Hypothesis Test Process
1. Set a Null Hypothesis
The null hypothesis can be thought of as the opposite of the "guess" the research made (in this example the biologist thinks the plant height will be different for the fertilizers). So the null would be that there will be no difference among the groups of plants.
2. Set the significance level (alpha)
H0 is true | H0 is false | |
Accept | true positive | false positive |
Reject | true negative (alpha) | false negative |
3. Collect Data
Usually we use Permutation sampling to collect the new random data for the following hypothesis test, called hypothesis data. The original data is called observed data.
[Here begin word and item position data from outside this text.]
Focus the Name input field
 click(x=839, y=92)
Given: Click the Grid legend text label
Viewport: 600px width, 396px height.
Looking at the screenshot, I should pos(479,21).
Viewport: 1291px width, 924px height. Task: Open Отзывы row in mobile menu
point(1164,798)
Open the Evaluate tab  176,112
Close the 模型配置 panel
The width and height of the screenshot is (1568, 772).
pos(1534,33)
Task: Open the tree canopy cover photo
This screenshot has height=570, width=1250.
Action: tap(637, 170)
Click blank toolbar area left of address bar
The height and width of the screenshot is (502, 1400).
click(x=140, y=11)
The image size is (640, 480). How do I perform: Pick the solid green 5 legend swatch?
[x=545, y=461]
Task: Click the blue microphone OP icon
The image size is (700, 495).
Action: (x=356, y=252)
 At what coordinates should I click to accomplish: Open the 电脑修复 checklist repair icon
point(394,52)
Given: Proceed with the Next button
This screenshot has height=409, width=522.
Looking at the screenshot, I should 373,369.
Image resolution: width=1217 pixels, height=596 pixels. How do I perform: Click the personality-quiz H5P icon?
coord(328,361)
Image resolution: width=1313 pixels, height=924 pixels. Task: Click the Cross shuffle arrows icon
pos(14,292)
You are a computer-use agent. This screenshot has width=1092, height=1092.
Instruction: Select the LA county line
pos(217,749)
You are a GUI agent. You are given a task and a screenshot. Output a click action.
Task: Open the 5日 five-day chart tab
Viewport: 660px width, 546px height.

4. Calculate the test statistic
Could be the mean of differences, pearson correlation r value and so on. Depend on real situation.
5. Calculate the p-value
the term "p-value" is used to indicate a probability that you calculate after a given study. p = "sum(the situations that can prove the null hypothesis is true)/#ofAllSituations"
If your p-value is less than the chosen significance level then you reject the null hypothesis.
A full example:
Null hypothesis: performance in the finals and semifinals are identical
Test statistic: the mean of the fractional improvement. mean(f) where f = (semi_perm - final_perm) / semi_perm
f_mean is calculated from observed data, perm_reps[i] is calculated from hypothesis data.
p-value: sum(perm_reps >= f_mean) / len(perm_reps)
so, if hypothesis is true, the ideal situation is that f_mean is some value close to the average value of perm_reps so that the p-value should be 0.5;
however, the result shows that p-value equals to 0.001, which means that "f_mean" is not gonna happen in this hypothesis. Hence we reject the hypothesis.